Forex inflows improving


By Gedion Timothy
FOREIGN exchange inflows in August picked up following a slump in July, according to the Bank of  South Pacific.
Group chief executive officer Robin Fleming, pictured, said the increase last month was due to a combination of commercial market activity.
Fleming told The National there was also “a more substantiative intervention from the Bank of Papua New Guinea with larger importers benefiting from the BPNG support”.
“Foreign exchange inflows in July were somewhat lower, however August saw larger inflows from a combination of commercial market activity and a more substantive Bank of PNG intervention with larger importers benefiting from the support,” Fleming said.
He said the resumption of mining at Ok Tedi in March had contributed to more regular inflows to the market, plus “a better coffee and cocoa season”.

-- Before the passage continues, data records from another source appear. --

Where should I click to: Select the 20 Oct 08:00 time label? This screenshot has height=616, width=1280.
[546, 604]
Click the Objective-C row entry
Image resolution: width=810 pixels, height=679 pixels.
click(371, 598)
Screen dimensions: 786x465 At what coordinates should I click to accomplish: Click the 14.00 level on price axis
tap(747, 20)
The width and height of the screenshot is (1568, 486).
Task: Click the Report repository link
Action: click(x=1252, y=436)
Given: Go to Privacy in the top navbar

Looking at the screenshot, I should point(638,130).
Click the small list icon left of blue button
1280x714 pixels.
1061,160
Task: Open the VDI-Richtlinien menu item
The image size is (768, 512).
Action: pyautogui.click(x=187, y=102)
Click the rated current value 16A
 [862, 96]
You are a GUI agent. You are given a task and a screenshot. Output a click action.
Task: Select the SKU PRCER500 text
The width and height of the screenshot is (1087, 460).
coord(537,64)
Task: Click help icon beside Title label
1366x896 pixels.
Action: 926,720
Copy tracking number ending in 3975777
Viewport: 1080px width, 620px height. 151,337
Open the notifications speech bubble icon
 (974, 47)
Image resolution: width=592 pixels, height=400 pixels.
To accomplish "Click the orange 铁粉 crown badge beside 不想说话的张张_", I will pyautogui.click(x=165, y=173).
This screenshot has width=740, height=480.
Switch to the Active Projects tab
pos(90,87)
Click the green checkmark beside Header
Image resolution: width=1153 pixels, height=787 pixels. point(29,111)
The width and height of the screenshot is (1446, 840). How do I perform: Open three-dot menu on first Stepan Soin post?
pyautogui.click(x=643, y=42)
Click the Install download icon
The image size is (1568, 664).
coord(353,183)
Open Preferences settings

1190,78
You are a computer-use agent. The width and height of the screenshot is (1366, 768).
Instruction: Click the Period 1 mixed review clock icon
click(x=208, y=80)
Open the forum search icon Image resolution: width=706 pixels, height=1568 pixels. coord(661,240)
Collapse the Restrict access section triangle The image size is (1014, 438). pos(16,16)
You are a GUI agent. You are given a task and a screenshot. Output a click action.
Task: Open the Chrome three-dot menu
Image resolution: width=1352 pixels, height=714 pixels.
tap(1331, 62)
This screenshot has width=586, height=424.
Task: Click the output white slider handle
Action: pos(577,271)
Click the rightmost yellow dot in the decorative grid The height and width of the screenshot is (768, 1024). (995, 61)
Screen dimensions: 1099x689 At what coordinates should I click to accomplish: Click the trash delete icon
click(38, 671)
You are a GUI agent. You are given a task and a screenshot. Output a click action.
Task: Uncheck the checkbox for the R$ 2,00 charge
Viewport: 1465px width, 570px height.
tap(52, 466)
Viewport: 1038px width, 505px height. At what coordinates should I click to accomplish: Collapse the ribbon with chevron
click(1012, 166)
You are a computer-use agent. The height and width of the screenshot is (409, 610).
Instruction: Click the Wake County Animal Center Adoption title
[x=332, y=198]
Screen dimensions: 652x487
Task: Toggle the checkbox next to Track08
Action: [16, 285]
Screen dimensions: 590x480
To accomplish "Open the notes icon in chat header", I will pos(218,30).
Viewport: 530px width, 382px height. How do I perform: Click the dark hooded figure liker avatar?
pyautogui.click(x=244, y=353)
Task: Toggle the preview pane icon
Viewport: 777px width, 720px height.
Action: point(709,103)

“Export receipts from the agriculture sector are starting to trend down as their respective commodity seasons taper off. But there are some encouraging signs of some later season activity,” he said.
“Import demand though does remain high with retailers and wholesalers ordering goods in anticipation of the peak Christmas/New Year trading period.
“As a consequence, there has been a gradual build-up of import orders associated with seasonal stock purchases.
“There remains an expectation that inflows (forex) will be stronger in the last quarter of 2016 with the prospect of the key LNG (liquefied natural gas) project related flows in 2017 starting to bring confidence for local businesses for the medium to longer term horizon.”
He said BPNG continued to adopt a measured and judicious strategy for currency support.
Attempts to get updates from BPNG on how a government loan of US$500 million (K1559.7m) from Credit Suisse (in June this year) is easing the forex shortage had been unsuccessful over the past two weeks
But it is understood that US$200 million (K623.9m) was brought in early last month followed by another US$80 million (K249.6m).
The National understands any remainder of this facility (Credit Suisse) will be brought in as and when the BPNG feels it is needed.
Government sources said Credit Suisse, and the resumption of the Ok Tedi Mine, was ameliorating the foreign exchange situation considerably.
Treasury Minister Patrick Pruaitch in June had announced that the Department of Treasury and BPNG, on behalf of the State, have successfully negotiated into an unsecured syndicate loan arranged by a leading international financial institution, Credit Suisse AG.
Pruaitch said advise have been sought from BPNG, State Solicitors Office and law firms Gadens and Ashurst, to ensure that all legal requirements have been complied with and due process followed. “The budget for 2016, passed by Parliament expressly provides (both as a source of revenue and the debt service as an expendable) for a sovereign financing of approximately US$1 billion (K3b) to be provided by or raised from offshore investors,” he said.